YOUR TASK: Each line below should be repeated exactly as it stands.

SUPPLIED INFORMATION:
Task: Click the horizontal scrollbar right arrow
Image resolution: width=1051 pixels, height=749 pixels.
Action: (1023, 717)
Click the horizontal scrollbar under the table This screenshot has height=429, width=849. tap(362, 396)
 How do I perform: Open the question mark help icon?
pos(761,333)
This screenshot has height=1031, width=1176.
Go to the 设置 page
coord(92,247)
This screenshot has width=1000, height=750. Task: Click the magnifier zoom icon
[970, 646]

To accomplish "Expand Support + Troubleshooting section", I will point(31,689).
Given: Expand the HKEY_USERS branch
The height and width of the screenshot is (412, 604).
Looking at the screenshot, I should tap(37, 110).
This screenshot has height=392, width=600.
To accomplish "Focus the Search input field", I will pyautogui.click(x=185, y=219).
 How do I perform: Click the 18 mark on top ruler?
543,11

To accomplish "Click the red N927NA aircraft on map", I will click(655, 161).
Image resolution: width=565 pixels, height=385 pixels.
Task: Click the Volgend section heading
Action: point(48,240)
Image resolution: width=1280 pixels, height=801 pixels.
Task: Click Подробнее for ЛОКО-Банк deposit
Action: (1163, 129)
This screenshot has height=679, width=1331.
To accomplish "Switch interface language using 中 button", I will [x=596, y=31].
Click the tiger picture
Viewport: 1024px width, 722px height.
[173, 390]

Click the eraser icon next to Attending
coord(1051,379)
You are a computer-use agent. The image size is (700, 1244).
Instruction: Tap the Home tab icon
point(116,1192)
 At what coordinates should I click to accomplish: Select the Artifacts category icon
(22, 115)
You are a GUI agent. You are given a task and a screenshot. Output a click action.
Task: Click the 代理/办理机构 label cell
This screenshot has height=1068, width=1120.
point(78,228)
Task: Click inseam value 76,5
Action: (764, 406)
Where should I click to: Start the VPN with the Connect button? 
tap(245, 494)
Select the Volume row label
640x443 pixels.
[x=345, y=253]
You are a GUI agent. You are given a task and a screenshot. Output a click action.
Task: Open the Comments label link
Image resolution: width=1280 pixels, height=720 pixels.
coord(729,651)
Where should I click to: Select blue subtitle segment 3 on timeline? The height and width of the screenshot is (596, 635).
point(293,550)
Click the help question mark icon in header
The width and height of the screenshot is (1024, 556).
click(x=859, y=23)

REPLY TO THE TASK:
Task: Click the horizontal scrollbar right arrow
Image resolution: width=1051 pixels, height=749 pixels.
Action: (1023, 717)
Click the horizontal scrollbar under the table This screenshot has height=429, width=849. tap(362, 396)
 How do I perform: Open the question mark help icon?
pos(761,333)
This screenshot has height=1031, width=1176.
Go to the 设置 page
coord(92,247)
This screenshot has width=1000, height=750. Task: Click the magnifier zoom icon
[970, 646]

To accomplish "Expand Support + Troubleshooting section", I will point(31,689).
Given: Expand the HKEY_USERS branch
The height and width of the screenshot is (412, 604).
Looking at the screenshot, I should tap(37, 110).
This screenshot has height=392, width=600.
To accomplish "Focus the Search input field", I will pyautogui.click(x=185, y=219).
 How do I perform: Click the 18 mark on top ruler?
543,11

To accomplish "Click the red N927NA aircraft on map", I will click(655, 161).
Image resolution: width=565 pixels, height=385 pixels.
Task: Click the Volgend section heading
Action: point(48,240)
Image resolution: width=1280 pixels, height=801 pixels.
Task: Click Подробнее for ЛОКО-Банк deposit
Action: (1163, 129)
This screenshot has height=679, width=1331.
To accomplish "Switch interface language using 中 button", I will [x=596, y=31].
Click the tiger picture
Viewport: 1024px width, 722px height.
[173, 390]

Click the eraser icon next to Attending
coord(1051,379)
You are a computer-use agent. The image size is (700, 1244).
Instruction: Tap the Home tab icon
point(116,1192)
 At what coordinates should I click to accomplish: Select the Artifacts category icon
(22, 115)
You are a GUI agent. You are given a task and a screenshot. Output a click action.
Task: Click the 代理/办理机构 label cell
This screenshot has height=1068, width=1120.
point(78,228)
Task: Click inseam value 76,5
Action: (764, 406)
Where should I click to: Start the VPN with the Connect button? 
tap(245, 494)
Select the Volume row label
640x443 pixels.
[x=345, y=253]
You are a GUI agent. You are given a task and a screenshot. Output a click action.
Task: Open the Comments label link
Image resolution: width=1280 pixels, height=720 pixels.
coord(729,651)
Where should I click to: Select blue subtitle segment 3 on timeline? The height and width of the screenshot is (596, 635).
point(293,550)
Click the help question mark icon in header
The width and height of the screenshot is (1024, 556).
click(x=859, y=23)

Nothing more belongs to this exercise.